What is surprising me is that I’m doing this in a land of famine.  My best friend is in a full-blown serious relationship that has left me playing hop-scotch with random strangers and avoiding her for fear she will say his name 10 times in a row when explaining things she likes or does (“I like red.  He likes red too.”  “Yeah, I can meet you for lunch at the pizza place.  Did you know he likes pizza too?”).  I also have picked up someone to mentor (her boyfriend turned into a Gargoyle *remember!* and she’s reeling from the wounds inflicted) but my heart’s not into it.  I find myself being more matter-of-fact than hateful.  I say things like “Don’t expect much from the next one.” and “I’m sure you’ll find another boyfriend but he’ll probably be just like the one that just left.  Make sure you can take care of yourself and don’t rely on him for much more than entertainment.”  Most of my girlfriends have found a Snuggle-Buddy for the winter.  The guys that chased me through the spring and summer have either found someone else as their Snuggle Buddy or I’ve pissed them off so bad, they’d rather get an electric blanket and use that while they watch the game.
 
So here I am and in a strange but disappointing way, I’m content.
 
I am lonely and would like someone to hug and kiss me and sit on the couch and watch cartoons until I fall asleep, wake me with coffee on a day off and let me rub his shoulders while he plays Assassin’s Creed or be his extra eyes during Halo.  I would like a guy that wants to talk all day about nothing and make it sound exciting and think that I’m mean and evil but secretly awesome and I think that he’s just as evil but addictively great…but after 42 years, I don’t think that guy really exists.  Yeah, I’ve had brief brushes with people that acted like that but their heart belonged to someone else or they had bigger issues that blocked out the sun.  So, I think I’m learning to deal with it in a good way.  I’ve embraced my hobbies like long lost friends; I’ve promoted my dogs to actual children status; and have decided to take a more serious interest in my friends, family, and those in need.  I know I’m slowly turning into an old person and I’m pretty pissed about that part but it feeds the bitterness in me and that’s okay. 
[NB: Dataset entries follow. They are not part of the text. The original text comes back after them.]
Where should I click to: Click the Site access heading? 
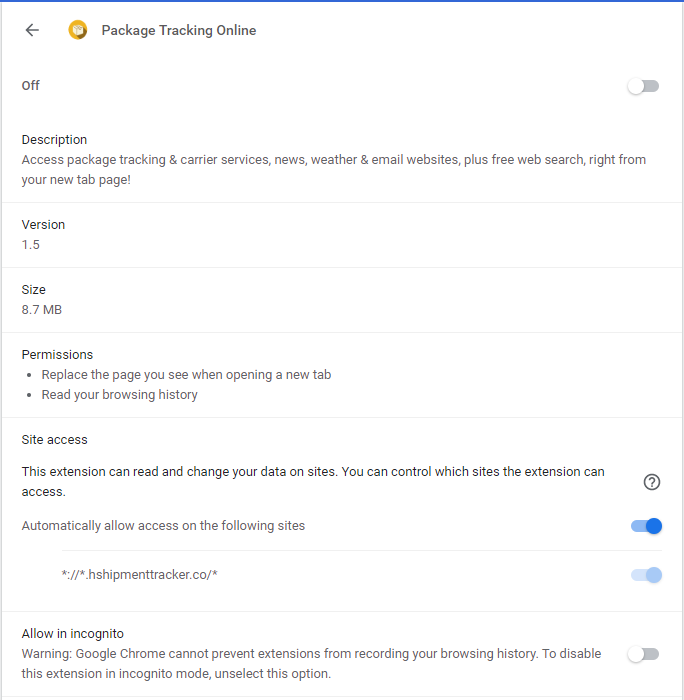click(x=55, y=439)
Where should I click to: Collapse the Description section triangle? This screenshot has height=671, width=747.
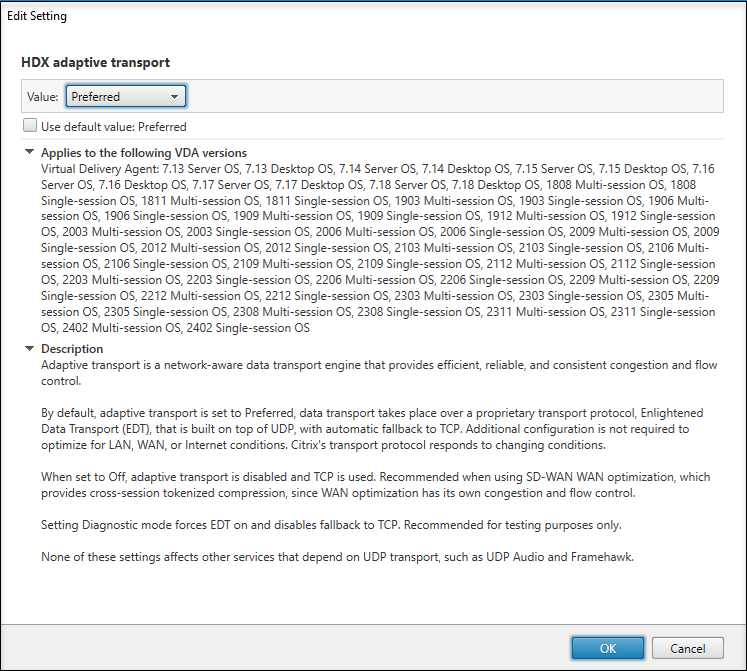pyautogui.click(x=28, y=349)
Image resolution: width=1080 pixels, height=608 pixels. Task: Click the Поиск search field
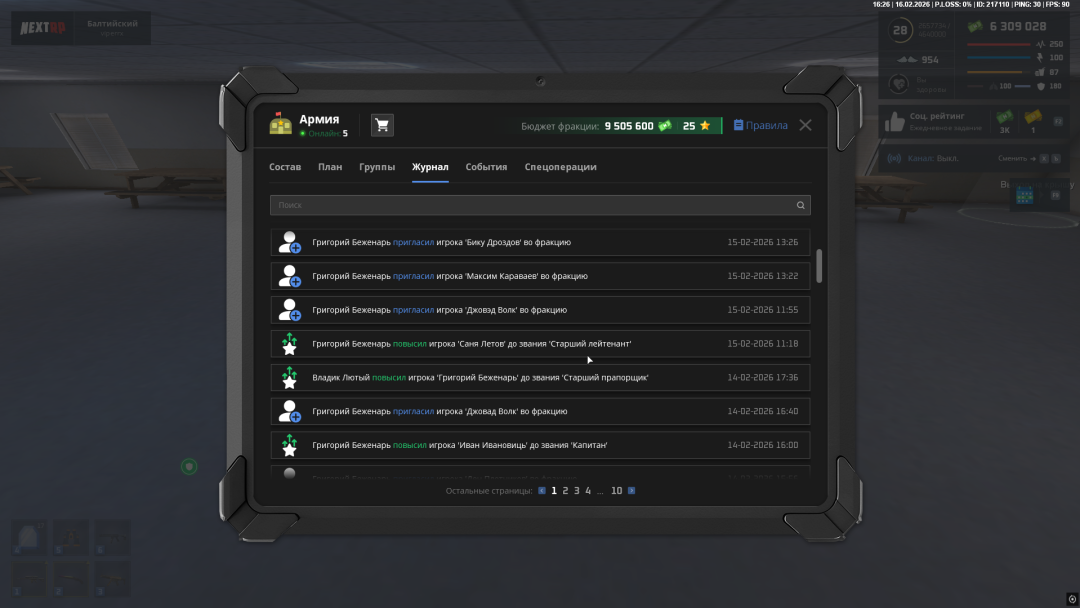pyautogui.click(x=530, y=205)
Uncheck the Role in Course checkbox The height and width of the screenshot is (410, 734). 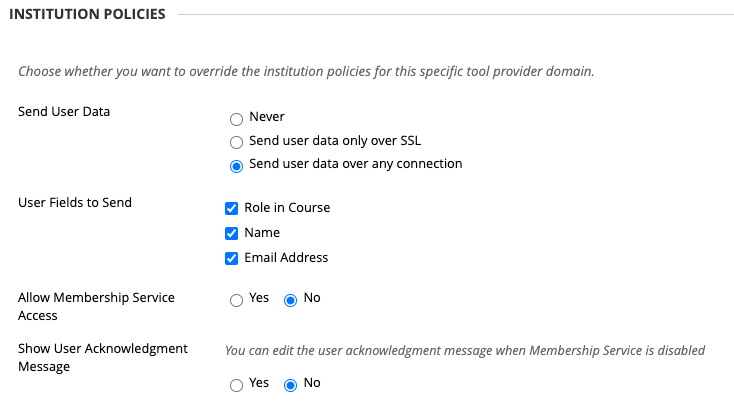coord(231,208)
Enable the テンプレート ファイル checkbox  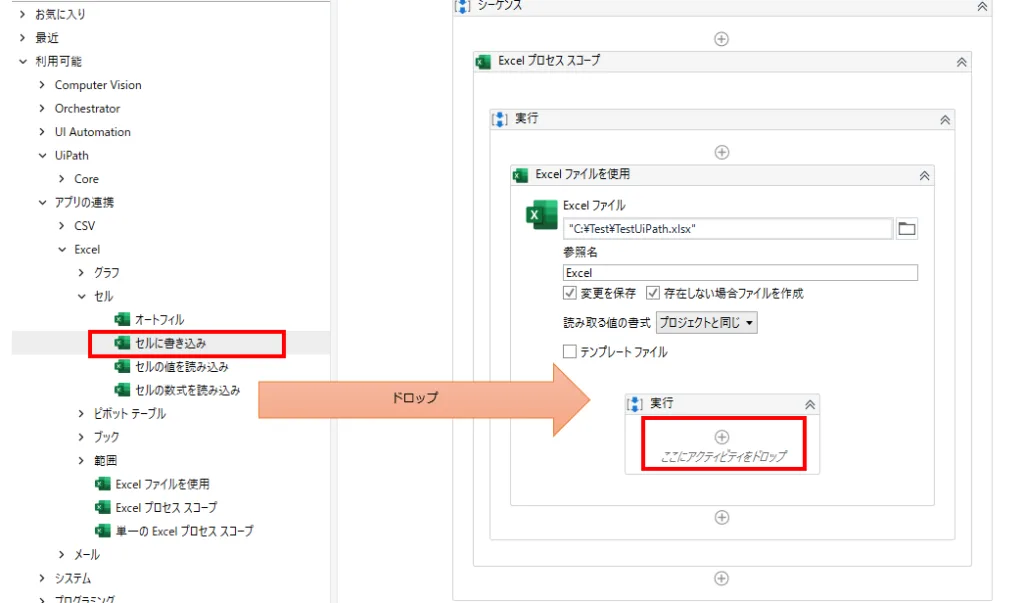[x=570, y=352]
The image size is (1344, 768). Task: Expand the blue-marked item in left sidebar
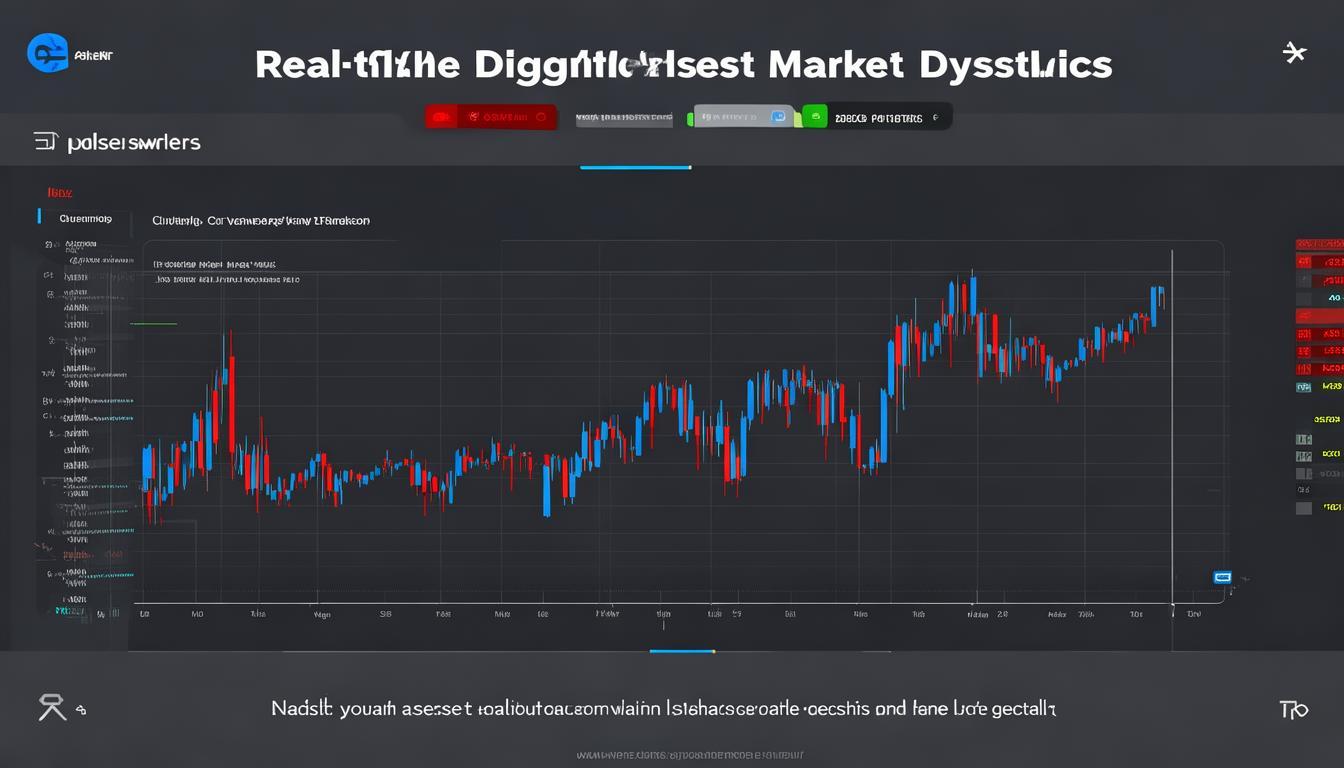pyautogui.click(x=84, y=218)
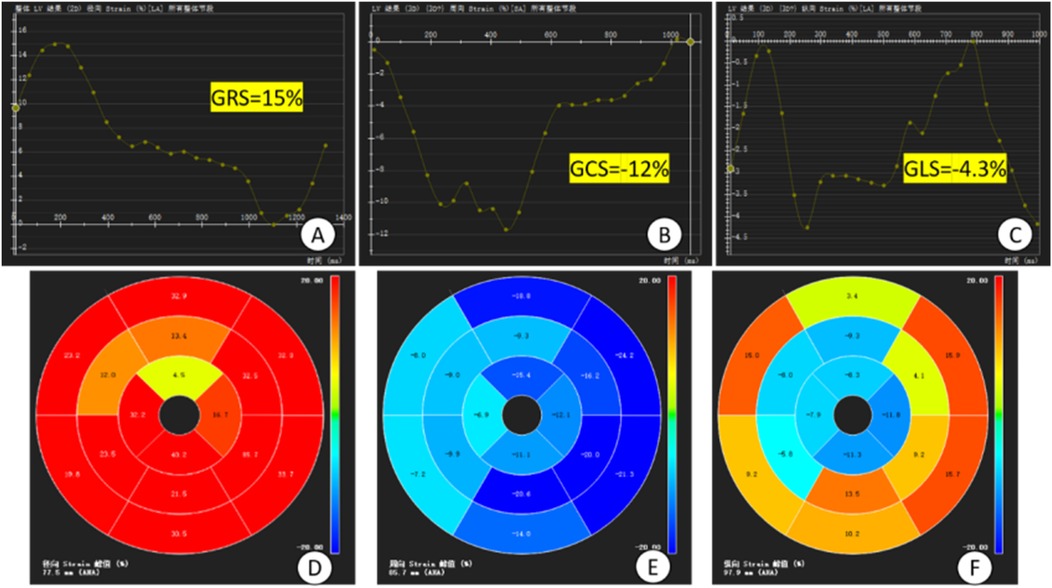Click the circled A panel marker
This screenshot has height=588, width=1052.
(317, 235)
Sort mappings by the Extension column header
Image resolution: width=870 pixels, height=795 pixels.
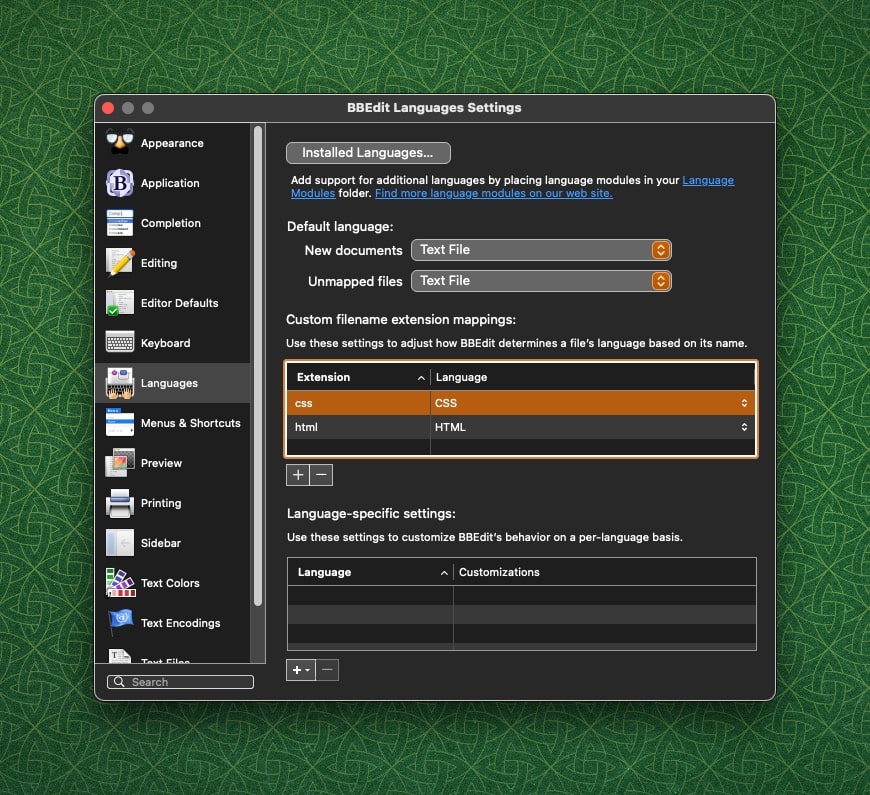(358, 377)
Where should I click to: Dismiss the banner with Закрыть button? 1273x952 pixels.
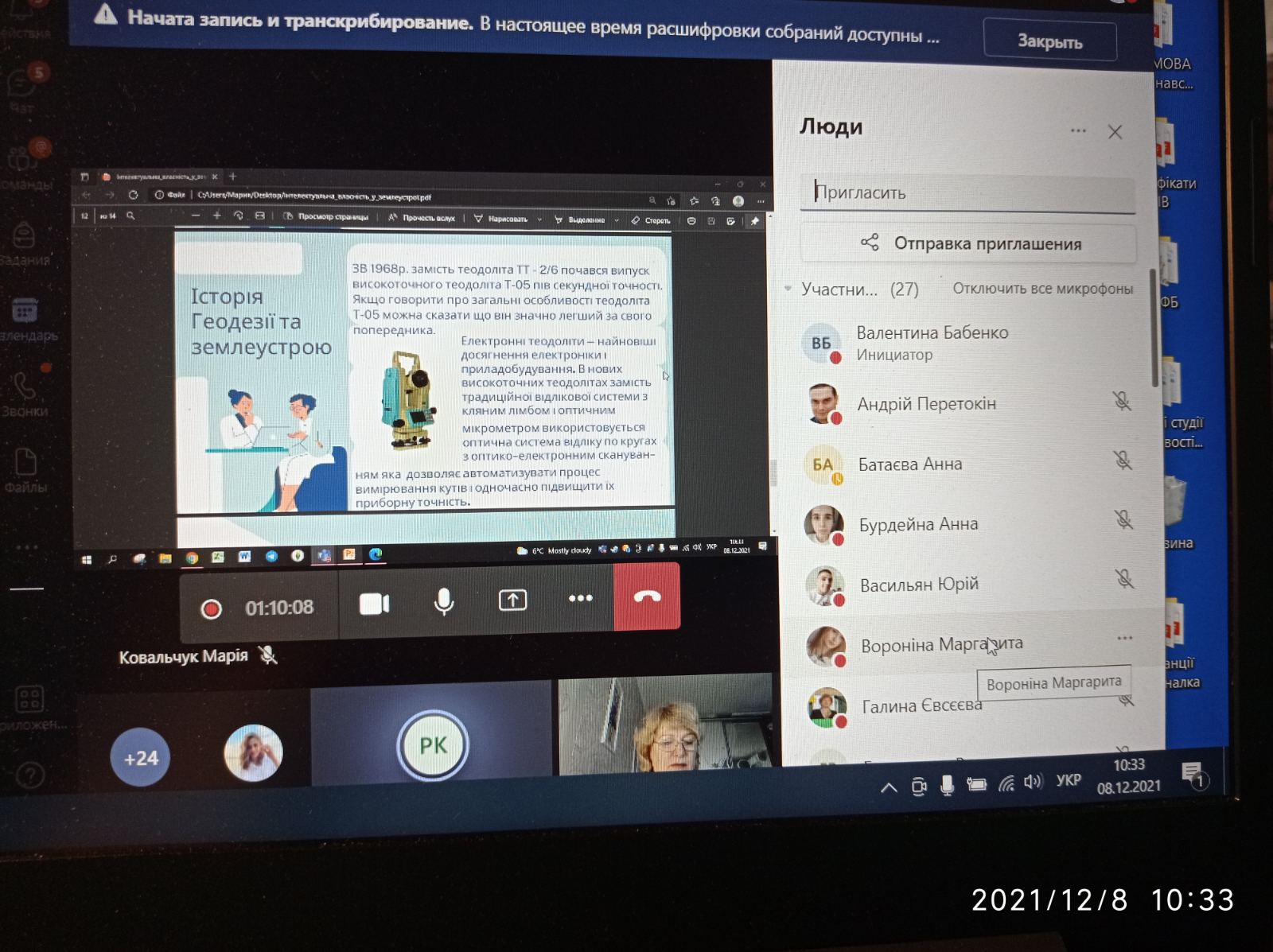click(1050, 41)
 I figure I’ll never be like Cinderella’s step-mother, who was straight up crazy bitter but still had kids to raise and someone else’s brat too and still had to deal with being lonely and the mother of ugly kids.  She was vicious but you couldn’t really blame her.  I don’t have such responsibilities so I identify more with the Wicked Witch of the West or Snow White’s nemesis…I have everything I need, I kind of rule my domain a bit, I don’t really pay attention to any snot-nosed, skinny, prettier-than-thou chick unless she tries to take my stuff.  But these princes/wizards coming through are barely worth acknowledging…so I think I’m straight on that level.